TRY IT
Lines below starting with the line with "The width and" and going on through the line with "This screenshot has height=607, width=806." must be output exactly; the rest of the records must be left out.

SOURCE MATERIAL
^^^^^^^^^^^^^^^^

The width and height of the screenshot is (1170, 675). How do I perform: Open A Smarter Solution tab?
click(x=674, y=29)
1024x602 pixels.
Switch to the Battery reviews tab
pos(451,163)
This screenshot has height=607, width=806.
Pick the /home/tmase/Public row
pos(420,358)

^^^^^^^^^^^^^^^^

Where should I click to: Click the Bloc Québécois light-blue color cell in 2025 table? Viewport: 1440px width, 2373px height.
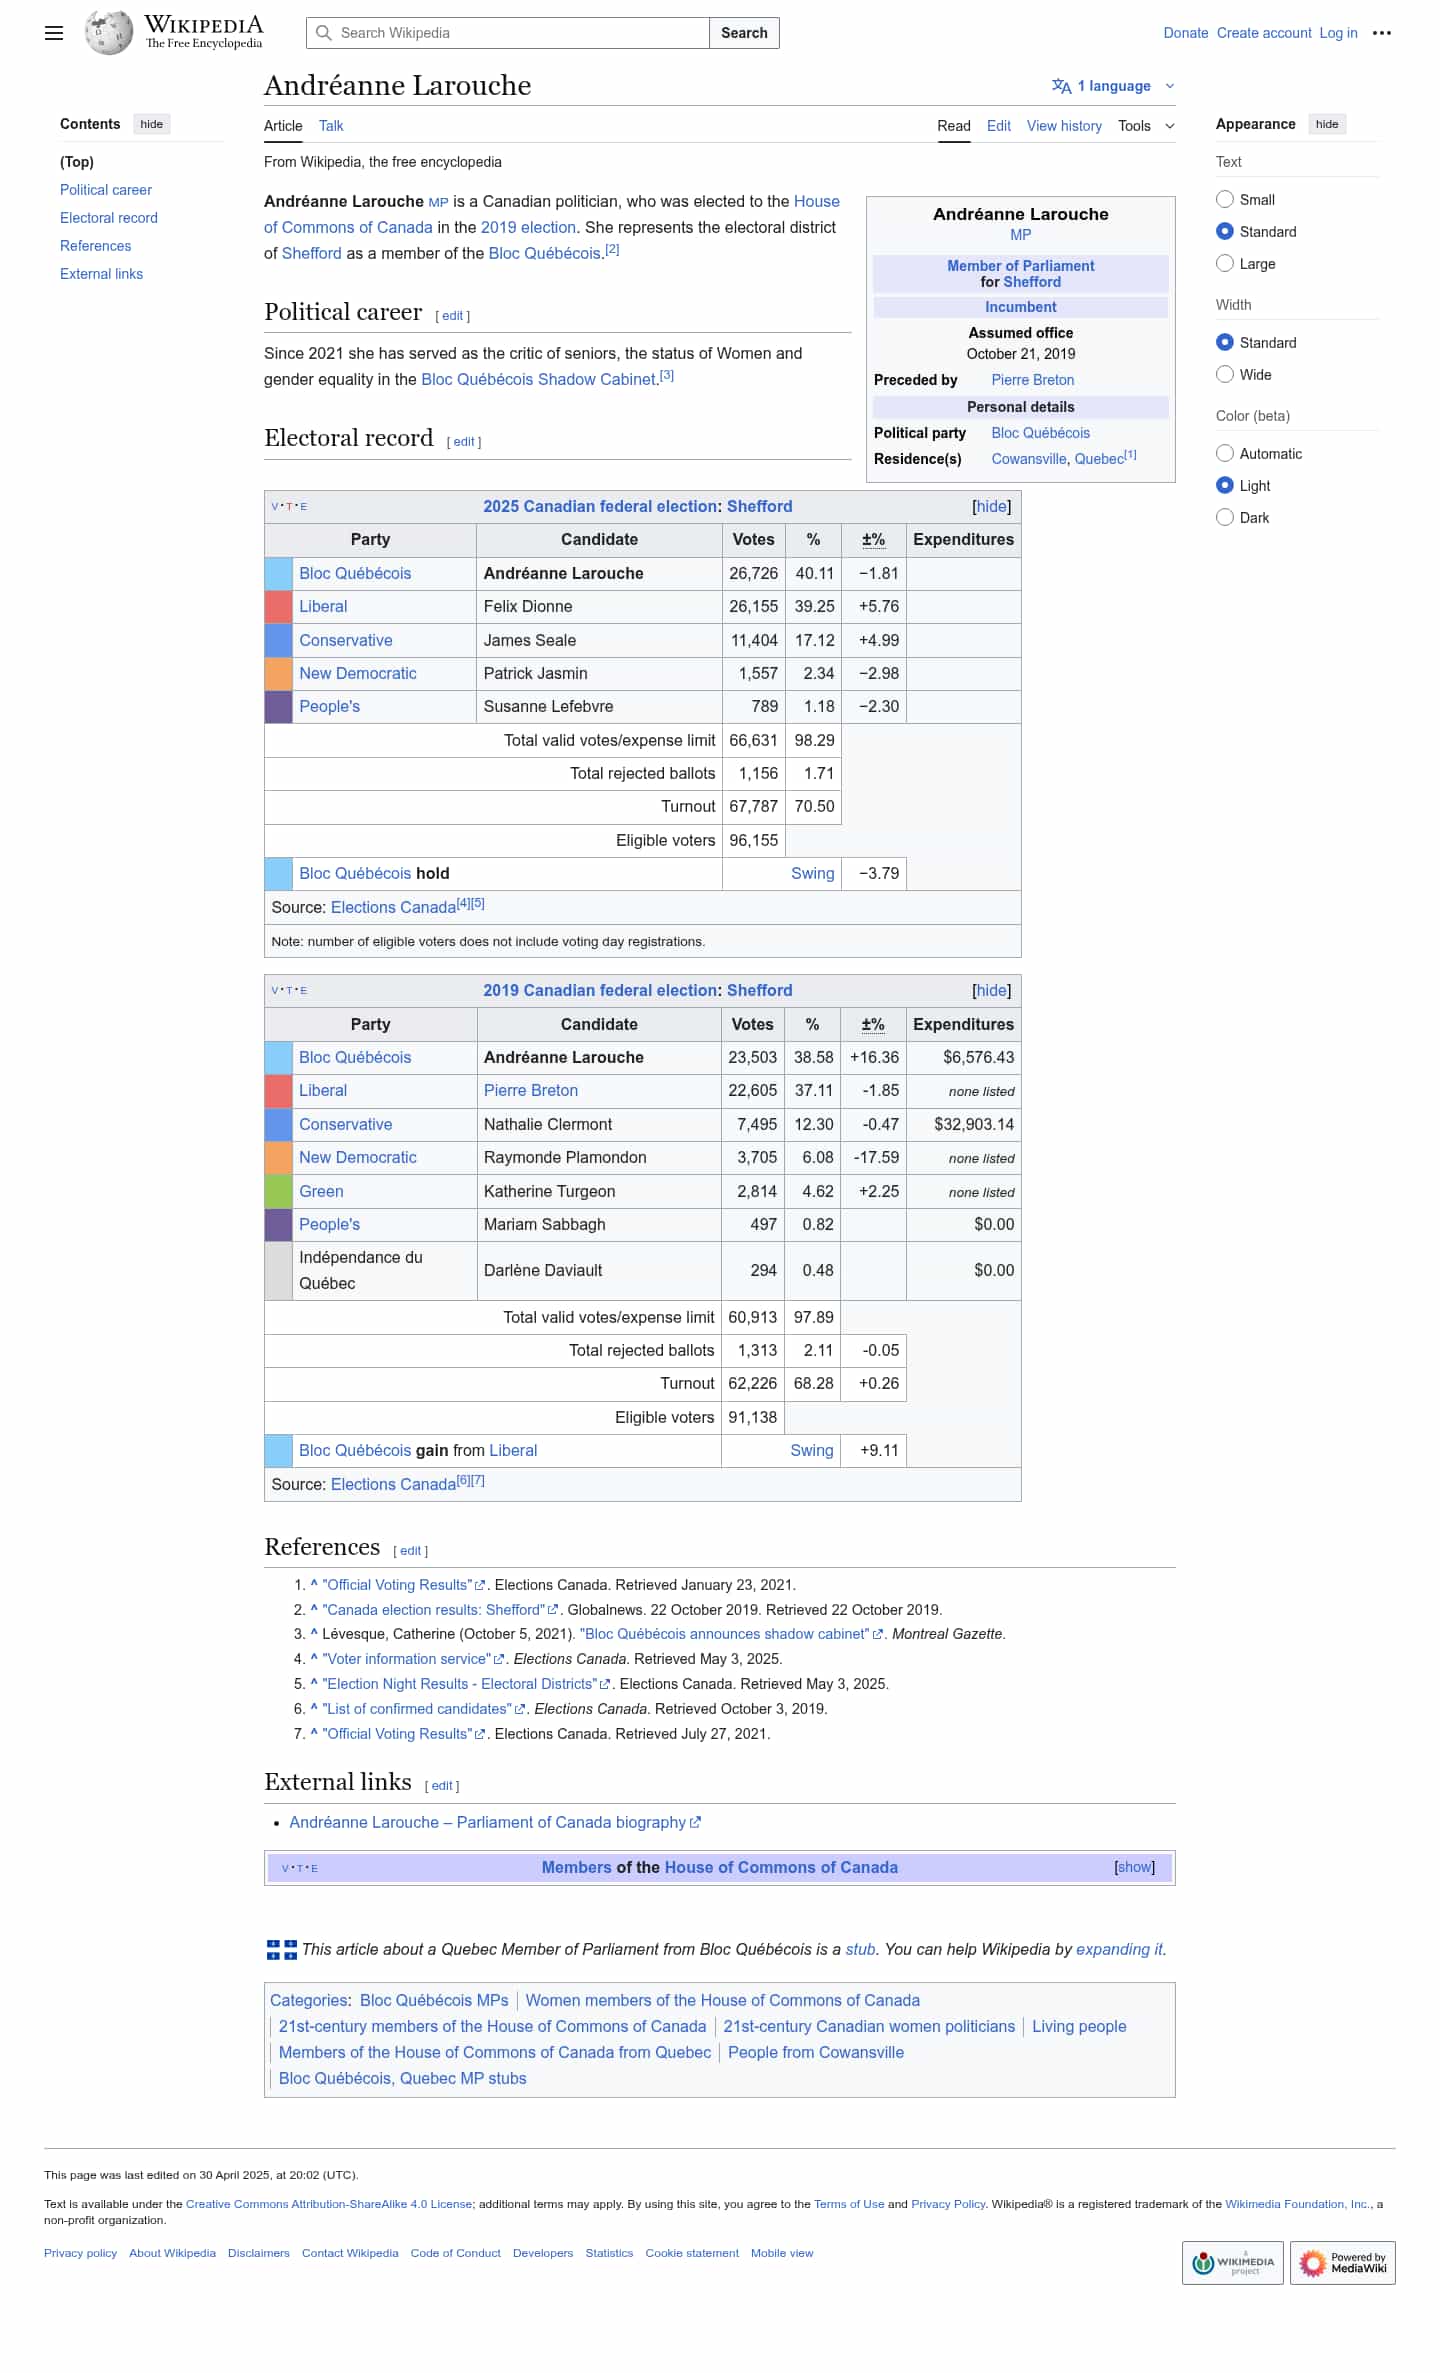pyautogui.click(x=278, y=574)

^^^^^^^^^^^^^^^^

EXERCISE ANSWER
The width and height of the screenshot is (1170, 675). How do I perform: Open A Smarter Solution tab?
click(x=674, y=29)
1024x602 pixels.
Switch to the Battery reviews tab
pos(451,163)
This screenshot has height=607, width=806.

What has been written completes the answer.